+++ RECORDS FOR PROCESSING +++

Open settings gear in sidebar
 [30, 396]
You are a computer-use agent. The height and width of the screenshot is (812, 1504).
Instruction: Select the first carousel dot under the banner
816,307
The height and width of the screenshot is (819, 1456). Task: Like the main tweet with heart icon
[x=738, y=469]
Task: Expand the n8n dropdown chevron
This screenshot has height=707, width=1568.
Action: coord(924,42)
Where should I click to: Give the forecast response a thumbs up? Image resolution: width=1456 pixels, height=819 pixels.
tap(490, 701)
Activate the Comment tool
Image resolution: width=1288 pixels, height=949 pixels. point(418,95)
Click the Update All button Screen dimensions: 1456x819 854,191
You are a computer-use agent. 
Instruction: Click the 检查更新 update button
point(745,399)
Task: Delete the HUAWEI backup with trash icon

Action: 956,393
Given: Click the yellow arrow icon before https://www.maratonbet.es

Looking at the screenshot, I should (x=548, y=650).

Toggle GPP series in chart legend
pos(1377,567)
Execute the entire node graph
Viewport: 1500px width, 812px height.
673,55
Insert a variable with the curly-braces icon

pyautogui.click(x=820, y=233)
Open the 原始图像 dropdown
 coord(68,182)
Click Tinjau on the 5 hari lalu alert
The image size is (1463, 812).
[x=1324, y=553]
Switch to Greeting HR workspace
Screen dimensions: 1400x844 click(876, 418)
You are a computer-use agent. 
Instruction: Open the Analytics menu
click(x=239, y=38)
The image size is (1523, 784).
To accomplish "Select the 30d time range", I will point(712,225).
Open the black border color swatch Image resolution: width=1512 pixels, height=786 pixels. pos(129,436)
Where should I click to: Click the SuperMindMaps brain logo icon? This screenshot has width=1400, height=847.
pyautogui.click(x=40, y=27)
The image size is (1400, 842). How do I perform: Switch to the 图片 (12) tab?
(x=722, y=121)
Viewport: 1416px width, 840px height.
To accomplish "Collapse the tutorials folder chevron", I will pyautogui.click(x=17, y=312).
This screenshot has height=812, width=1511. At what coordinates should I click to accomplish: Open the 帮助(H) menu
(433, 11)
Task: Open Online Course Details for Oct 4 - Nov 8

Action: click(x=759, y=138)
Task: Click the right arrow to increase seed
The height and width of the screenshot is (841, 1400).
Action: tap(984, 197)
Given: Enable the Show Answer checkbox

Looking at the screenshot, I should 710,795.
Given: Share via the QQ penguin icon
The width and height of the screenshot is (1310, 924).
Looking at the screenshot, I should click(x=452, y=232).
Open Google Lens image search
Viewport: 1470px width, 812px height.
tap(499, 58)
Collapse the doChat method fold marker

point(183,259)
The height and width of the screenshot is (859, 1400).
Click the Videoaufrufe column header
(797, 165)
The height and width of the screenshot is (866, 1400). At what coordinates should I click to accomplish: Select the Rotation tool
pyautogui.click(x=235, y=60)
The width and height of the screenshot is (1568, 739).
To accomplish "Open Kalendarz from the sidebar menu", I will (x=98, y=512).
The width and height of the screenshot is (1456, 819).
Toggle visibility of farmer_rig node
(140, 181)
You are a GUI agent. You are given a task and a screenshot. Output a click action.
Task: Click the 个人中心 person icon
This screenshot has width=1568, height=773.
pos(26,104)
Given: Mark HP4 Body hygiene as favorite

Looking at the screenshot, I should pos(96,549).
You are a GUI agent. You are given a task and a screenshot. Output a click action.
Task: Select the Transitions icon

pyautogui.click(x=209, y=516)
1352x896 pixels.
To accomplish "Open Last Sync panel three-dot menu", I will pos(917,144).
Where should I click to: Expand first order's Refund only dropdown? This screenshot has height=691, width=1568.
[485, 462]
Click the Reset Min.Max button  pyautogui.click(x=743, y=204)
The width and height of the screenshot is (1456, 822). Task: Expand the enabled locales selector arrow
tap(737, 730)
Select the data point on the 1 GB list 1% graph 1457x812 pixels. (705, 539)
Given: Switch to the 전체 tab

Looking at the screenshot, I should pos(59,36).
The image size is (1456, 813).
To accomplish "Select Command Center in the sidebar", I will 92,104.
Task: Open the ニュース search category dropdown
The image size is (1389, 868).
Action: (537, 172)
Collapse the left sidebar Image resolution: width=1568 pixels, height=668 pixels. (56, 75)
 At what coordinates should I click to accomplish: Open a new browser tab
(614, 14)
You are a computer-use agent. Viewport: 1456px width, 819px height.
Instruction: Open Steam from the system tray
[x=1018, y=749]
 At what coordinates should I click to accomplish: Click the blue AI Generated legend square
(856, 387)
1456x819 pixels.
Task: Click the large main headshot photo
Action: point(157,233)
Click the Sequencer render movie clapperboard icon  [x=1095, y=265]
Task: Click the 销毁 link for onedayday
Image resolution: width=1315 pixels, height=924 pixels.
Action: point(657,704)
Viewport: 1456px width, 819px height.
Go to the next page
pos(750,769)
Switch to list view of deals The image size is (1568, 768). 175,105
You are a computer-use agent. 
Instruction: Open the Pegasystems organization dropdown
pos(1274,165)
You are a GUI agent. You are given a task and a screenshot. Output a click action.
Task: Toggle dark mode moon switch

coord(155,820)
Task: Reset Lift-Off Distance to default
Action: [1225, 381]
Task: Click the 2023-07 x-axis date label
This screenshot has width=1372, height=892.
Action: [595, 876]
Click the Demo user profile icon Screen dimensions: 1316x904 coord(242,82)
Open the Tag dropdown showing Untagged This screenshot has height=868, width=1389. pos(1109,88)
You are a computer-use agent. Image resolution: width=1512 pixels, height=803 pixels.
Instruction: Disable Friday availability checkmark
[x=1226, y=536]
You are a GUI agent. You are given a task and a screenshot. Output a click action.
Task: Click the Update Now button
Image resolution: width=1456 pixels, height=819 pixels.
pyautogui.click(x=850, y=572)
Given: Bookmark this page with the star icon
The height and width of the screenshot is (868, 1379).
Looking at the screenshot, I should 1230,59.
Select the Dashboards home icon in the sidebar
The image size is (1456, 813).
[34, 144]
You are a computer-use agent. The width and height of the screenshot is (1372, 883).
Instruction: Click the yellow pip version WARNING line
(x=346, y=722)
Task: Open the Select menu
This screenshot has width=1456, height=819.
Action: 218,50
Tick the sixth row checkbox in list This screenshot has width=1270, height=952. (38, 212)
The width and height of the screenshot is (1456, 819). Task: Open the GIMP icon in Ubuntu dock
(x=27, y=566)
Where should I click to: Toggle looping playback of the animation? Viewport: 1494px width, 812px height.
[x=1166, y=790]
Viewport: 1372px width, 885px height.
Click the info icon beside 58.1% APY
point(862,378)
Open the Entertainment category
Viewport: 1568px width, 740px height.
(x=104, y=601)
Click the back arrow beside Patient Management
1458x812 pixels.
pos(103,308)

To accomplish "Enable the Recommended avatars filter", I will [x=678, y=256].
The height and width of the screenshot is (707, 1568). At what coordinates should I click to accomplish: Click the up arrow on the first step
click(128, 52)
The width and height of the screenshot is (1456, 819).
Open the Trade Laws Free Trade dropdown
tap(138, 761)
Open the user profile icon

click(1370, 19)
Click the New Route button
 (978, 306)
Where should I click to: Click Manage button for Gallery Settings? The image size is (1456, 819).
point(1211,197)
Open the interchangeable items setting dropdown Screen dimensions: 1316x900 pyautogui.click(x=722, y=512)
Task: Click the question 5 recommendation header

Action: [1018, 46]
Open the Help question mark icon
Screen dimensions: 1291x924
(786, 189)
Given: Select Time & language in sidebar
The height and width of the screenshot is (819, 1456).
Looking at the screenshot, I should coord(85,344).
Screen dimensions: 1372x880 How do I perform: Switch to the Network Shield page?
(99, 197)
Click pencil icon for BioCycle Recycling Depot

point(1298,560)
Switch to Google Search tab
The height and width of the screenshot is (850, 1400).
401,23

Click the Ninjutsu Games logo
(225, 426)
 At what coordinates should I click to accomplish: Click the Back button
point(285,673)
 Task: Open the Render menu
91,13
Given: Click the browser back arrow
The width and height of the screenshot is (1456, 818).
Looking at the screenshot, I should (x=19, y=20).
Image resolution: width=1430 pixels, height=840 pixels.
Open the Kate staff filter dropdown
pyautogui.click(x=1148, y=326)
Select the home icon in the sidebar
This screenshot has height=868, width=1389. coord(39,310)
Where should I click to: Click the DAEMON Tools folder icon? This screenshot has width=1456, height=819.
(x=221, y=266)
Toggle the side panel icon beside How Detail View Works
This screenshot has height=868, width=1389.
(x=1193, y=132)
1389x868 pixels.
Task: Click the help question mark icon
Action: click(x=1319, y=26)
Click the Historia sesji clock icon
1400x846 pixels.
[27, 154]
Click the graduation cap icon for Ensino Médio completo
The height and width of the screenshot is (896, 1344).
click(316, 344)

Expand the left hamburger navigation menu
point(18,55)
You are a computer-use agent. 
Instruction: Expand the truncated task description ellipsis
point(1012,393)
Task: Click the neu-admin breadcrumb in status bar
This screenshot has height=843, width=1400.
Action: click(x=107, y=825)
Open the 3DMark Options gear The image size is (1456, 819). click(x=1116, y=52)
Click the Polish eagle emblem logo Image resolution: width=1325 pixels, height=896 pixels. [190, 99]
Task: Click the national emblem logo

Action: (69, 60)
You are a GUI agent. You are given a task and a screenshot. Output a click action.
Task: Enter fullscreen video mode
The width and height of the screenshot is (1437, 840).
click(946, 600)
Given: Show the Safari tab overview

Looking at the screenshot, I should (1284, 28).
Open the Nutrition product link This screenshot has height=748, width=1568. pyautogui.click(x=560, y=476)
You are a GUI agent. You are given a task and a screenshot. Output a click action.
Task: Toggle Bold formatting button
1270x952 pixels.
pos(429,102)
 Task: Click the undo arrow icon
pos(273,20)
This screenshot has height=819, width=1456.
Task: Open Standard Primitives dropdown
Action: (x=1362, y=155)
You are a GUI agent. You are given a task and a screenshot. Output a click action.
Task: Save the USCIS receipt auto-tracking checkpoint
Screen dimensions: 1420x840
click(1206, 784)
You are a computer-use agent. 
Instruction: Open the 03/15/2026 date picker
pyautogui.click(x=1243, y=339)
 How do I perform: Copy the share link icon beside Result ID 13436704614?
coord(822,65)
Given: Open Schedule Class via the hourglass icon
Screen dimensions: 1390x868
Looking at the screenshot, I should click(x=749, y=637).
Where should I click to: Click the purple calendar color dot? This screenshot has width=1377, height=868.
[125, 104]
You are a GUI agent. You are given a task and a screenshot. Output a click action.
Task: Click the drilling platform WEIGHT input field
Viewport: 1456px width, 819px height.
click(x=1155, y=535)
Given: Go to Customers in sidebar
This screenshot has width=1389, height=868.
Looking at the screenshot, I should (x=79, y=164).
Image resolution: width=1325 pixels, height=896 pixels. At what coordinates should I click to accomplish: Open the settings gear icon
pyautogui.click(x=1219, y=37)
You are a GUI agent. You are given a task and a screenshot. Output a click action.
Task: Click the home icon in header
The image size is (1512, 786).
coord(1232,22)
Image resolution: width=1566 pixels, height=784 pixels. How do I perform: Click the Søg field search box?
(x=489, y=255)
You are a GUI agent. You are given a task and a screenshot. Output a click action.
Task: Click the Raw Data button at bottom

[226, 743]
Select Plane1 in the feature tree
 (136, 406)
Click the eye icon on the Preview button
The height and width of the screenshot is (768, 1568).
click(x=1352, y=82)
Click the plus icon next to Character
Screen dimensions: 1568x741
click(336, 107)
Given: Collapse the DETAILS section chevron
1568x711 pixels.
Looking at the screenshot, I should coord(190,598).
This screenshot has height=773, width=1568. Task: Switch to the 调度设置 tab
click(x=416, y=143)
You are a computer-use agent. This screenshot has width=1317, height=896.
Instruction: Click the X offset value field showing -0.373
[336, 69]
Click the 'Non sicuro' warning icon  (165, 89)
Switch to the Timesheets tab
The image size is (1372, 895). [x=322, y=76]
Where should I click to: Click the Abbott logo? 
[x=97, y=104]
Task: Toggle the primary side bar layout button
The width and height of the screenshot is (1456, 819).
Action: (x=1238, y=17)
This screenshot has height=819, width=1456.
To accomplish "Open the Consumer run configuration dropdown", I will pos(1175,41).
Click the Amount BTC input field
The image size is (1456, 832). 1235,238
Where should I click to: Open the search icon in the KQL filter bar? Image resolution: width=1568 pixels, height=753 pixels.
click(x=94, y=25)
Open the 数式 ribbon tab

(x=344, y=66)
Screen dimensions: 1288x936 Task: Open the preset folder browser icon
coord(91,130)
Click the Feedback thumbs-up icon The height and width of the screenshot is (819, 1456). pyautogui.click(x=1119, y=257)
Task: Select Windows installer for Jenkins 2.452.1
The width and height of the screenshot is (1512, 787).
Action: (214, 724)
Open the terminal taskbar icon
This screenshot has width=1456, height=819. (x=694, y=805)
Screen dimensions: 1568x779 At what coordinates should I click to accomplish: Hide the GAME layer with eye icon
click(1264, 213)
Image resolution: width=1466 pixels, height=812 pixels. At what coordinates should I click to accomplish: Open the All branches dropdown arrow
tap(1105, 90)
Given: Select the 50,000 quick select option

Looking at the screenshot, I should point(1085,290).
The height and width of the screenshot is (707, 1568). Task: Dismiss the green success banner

+++

WHAT THE EXERCISE ASKS ▸
Your output should consist solely of the lines from the beginning of the entries through the line containing "Click Tinjau on the 5 hari lalu alert", reproduced exactly.

TASK SOLUTION ▸
Open settings gear in sidebar
 [30, 396]
You are a computer-use agent. The height and width of the screenshot is (812, 1504).
Instruction: Select the first carousel dot under the banner
816,307
The height and width of the screenshot is (819, 1456). Task: Like the main tweet with heart icon
[x=738, y=469]
Task: Expand the n8n dropdown chevron
This screenshot has height=707, width=1568.
Action: coord(924,42)
Where should I click to: Give the forecast response a thumbs up? Image resolution: width=1456 pixels, height=819 pixels.
tap(490, 701)
Activate the Comment tool
Image resolution: width=1288 pixels, height=949 pixels. point(418,95)
Click the Update All button Screen dimensions: 1456x819 854,191
You are a computer-use agent. 
Instruction: Click the 检查更新 update button
point(745,399)
Task: Delete the HUAWEI backup with trash icon

Action: 956,393
Given: Click the yellow arrow icon before https://www.maratonbet.es

Looking at the screenshot, I should (x=548, y=650).

Toggle GPP series in chart legend
pos(1377,567)
Execute the entire node graph
Viewport: 1500px width, 812px height.
673,55
Insert a variable with the curly-braces icon

pyautogui.click(x=820, y=233)
Open the 原始图像 dropdown
 coord(68,182)
Click Tinjau on the 5 hari lalu alert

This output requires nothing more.